- **EXERCISE DETAILS**: Word for word, retype the lines from the one containing "Screen dimensions: 1560x776" to the one containing "the Username column" below, keeping both end lines and dropping the pictures.

- **RECORDS FOR PROCESSING**:
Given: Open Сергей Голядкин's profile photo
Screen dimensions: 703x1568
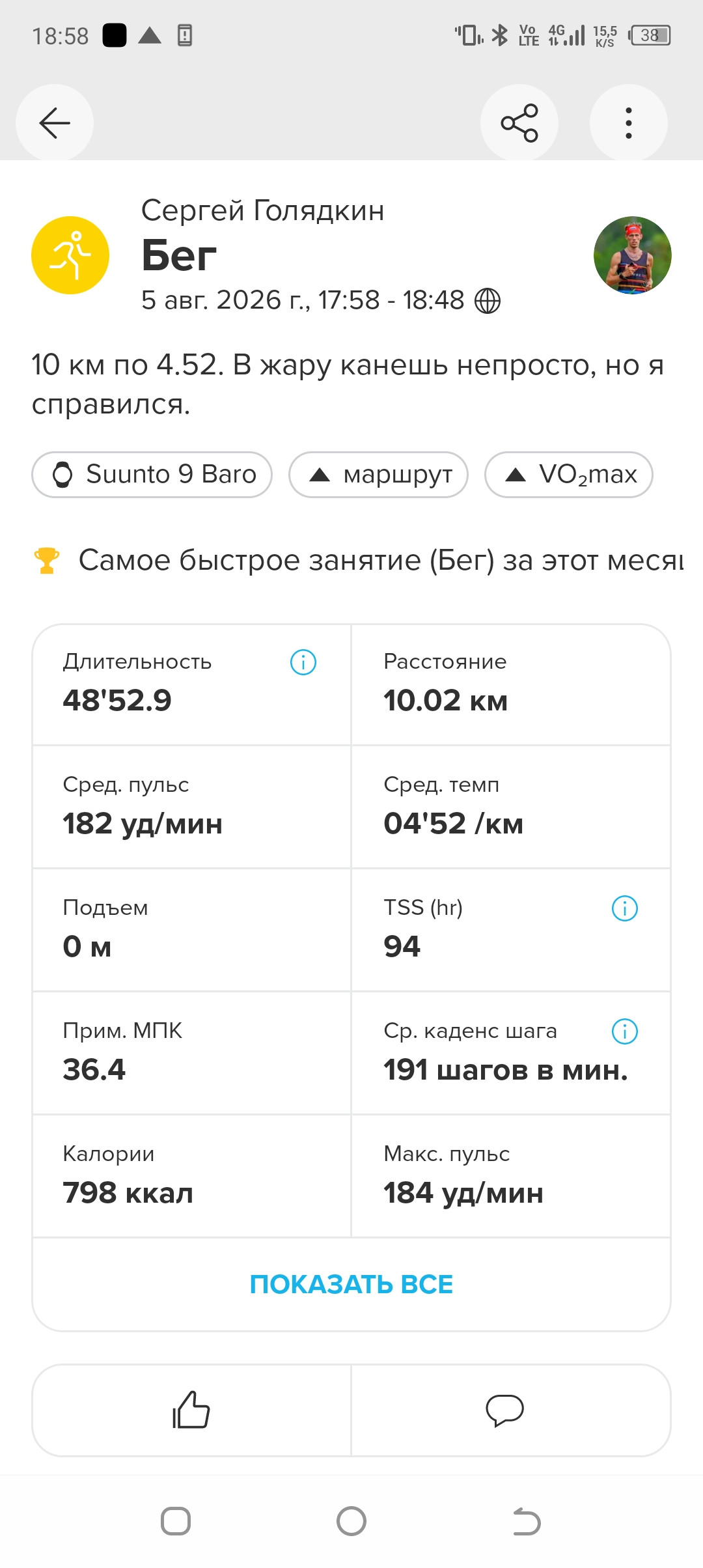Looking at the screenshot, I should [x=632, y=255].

* * *

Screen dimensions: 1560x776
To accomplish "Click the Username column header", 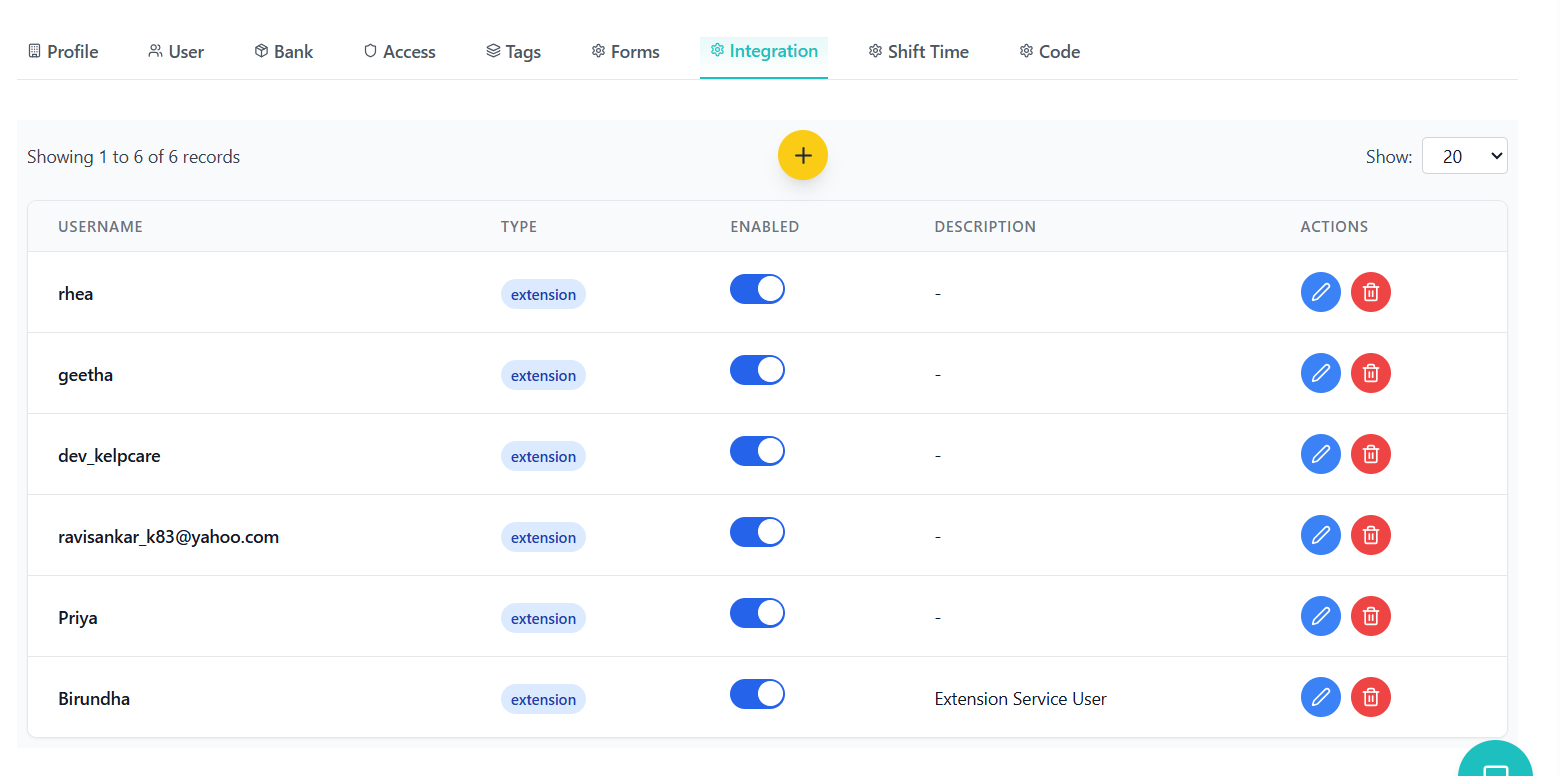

- **PROBLEM SOLUTION**:
Screen dimensions: 1560x776
To accomplish "Click the Username column header", 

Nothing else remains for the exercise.